» Supplied records
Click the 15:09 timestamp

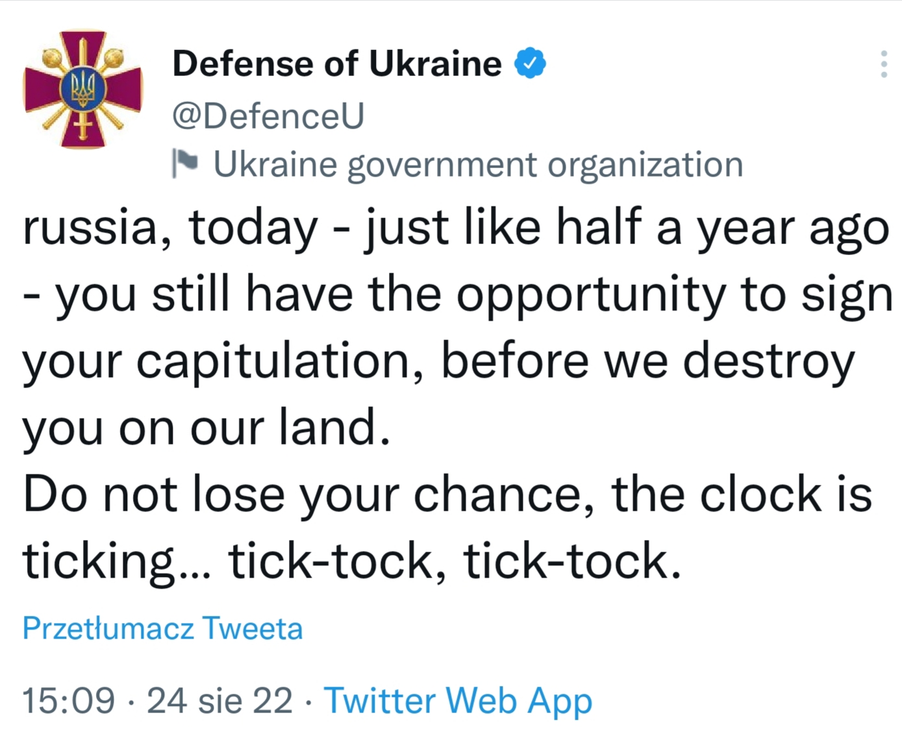[69, 701]
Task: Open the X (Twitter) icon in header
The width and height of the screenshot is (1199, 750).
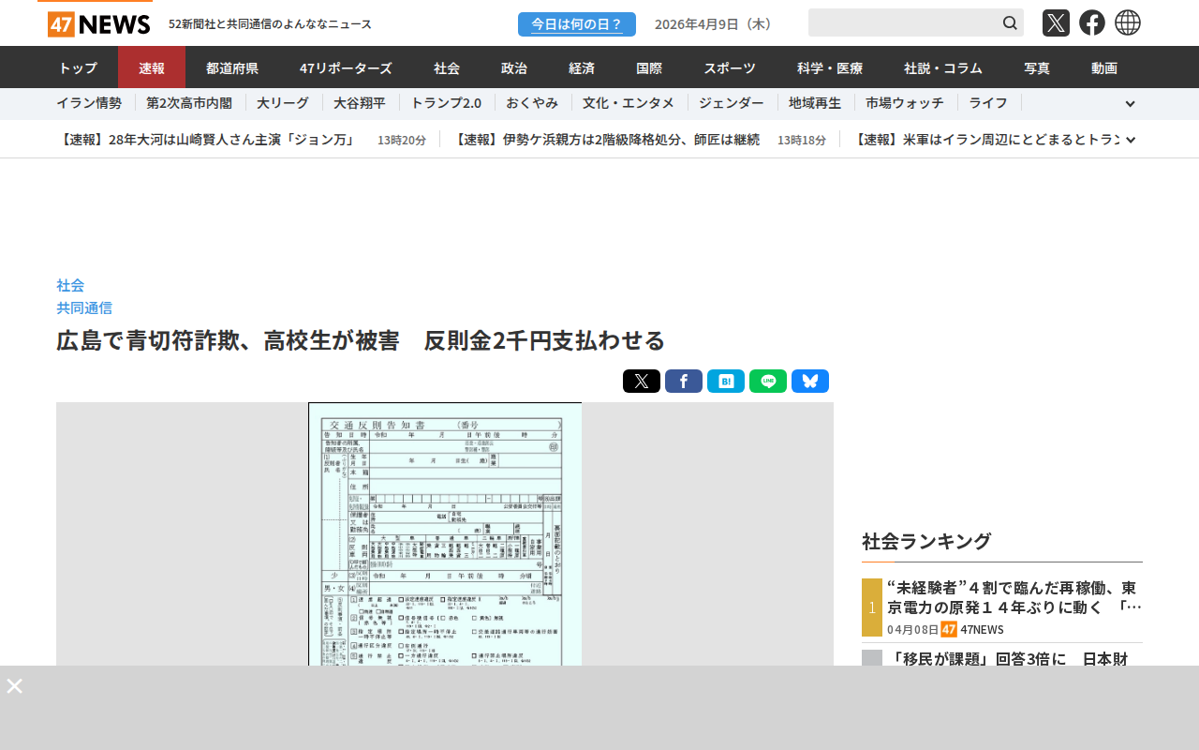Action: coord(1056,23)
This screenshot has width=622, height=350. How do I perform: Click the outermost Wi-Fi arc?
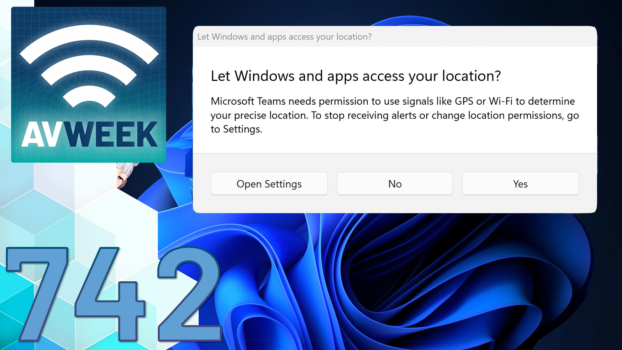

» Exercise goal
Print the records word for word, starting at the line containing "Task: Open the X (Twitter) icon in header" and ending at the end of the records, and leave out the pictures.

» Exercise answer
Task: Open the X (Twitter) icon in header
The width and height of the screenshot is (1199, 750).
Action: coord(1056,23)
This screenshot has width=622, height=350. How do I perform: Click the outermost Wi-Fi arc?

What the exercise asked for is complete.